EXCERPTED PASSAGE:
◇ ◇ ◇ ◇ ◇

At the pit of his despair, Larry writes a book titled A Guide for the Lonely Guy, which is rampantly successful and catapults him into an entirely different experience of life. He becomes rich and famous and even his relationship with Iris can begin on a new basis. Unfortunately, Iris's insecurities return, saying that Larry is now too good for her. She leaves him twice, once after they try to have sex and again when they bump into each other on a cruise, where she falls in love with another friend of Larry, Jack.

Jack and Iris get married despite Larry running through the city, over the Queensboro Bridge, asking help from a traffic cop and accidentally breaking up a wedding at another church. In a reversal of fortune, it's Larry and not Warren who wants to jump off the bridge. Warren reassures Larry that he will find someone just like he did. Wishing that a twist of fate would bring the woman he loves back to him, Iris falls into his arms from the bridge. They then meet Warren's new girlfriend, who turns out to be Dr. Joyce Brothers. Larry states that he could not believe how well things ended and the four go on a double date.

◇ ◇ ◇ ◇ ◇

DATASET EXCERPT:
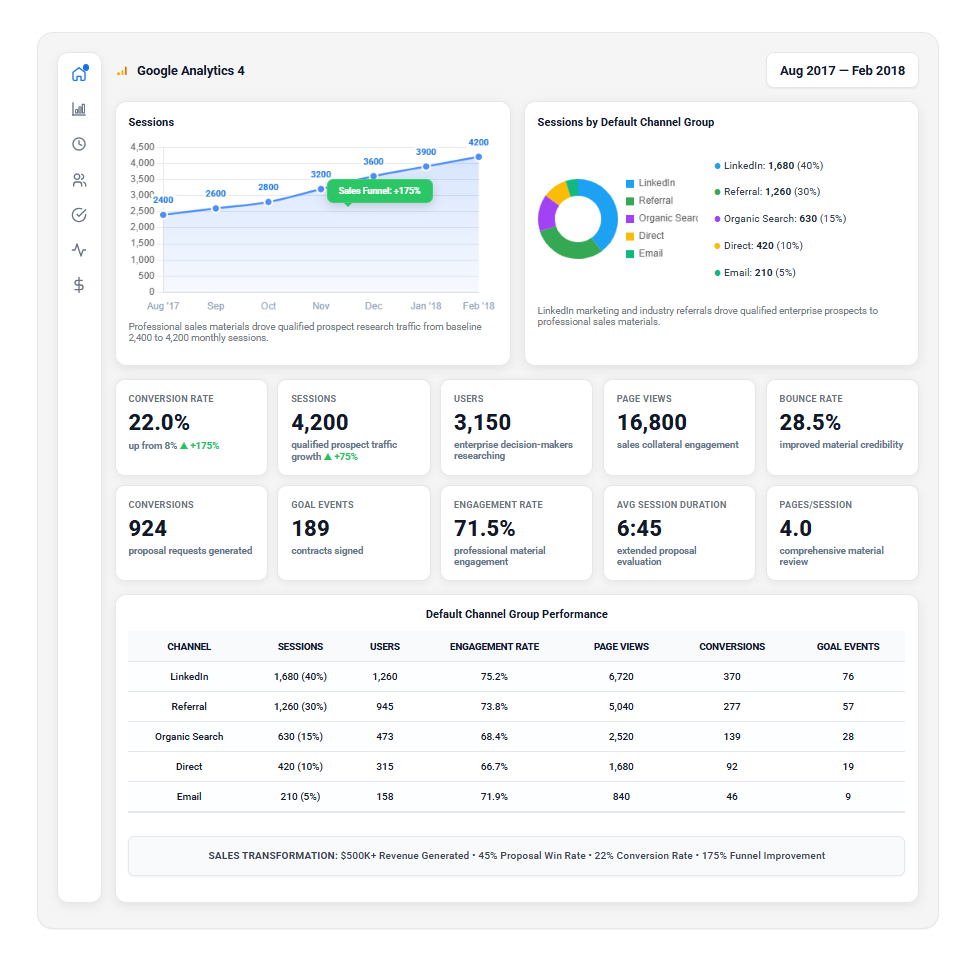Open the bar chart reports icon in sidebar

pos(79,109)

◇ ◇ ◇ ◇ ◇

PROMPT 1:
According to the plot summary, what is the title of the book Larry writes?
PROMPT 2:
Transcribe the portion of the plot summary between "At the pit of" and "of Larry, Jack.", inclusive.

EXERCISE RESPONSE 1:
A Guide for the Lonely Guy

EXERCISE RESPONSE 2:
At the pit of his despair, Larry writes a book titled A Guide for the Lonely Guy, which is rampantly successful and catapults him into an entirely different experience of life. He becomes rich and famous and even his relationship with Iris can begin on a new basis. Unfortunately, Iris's insecurities return, saying that Larry is now too good for her. She leaves him twice, once after they try to have sex and again when they bump into each other on a cruise, where she falls in love with another friend of Larry, Jack.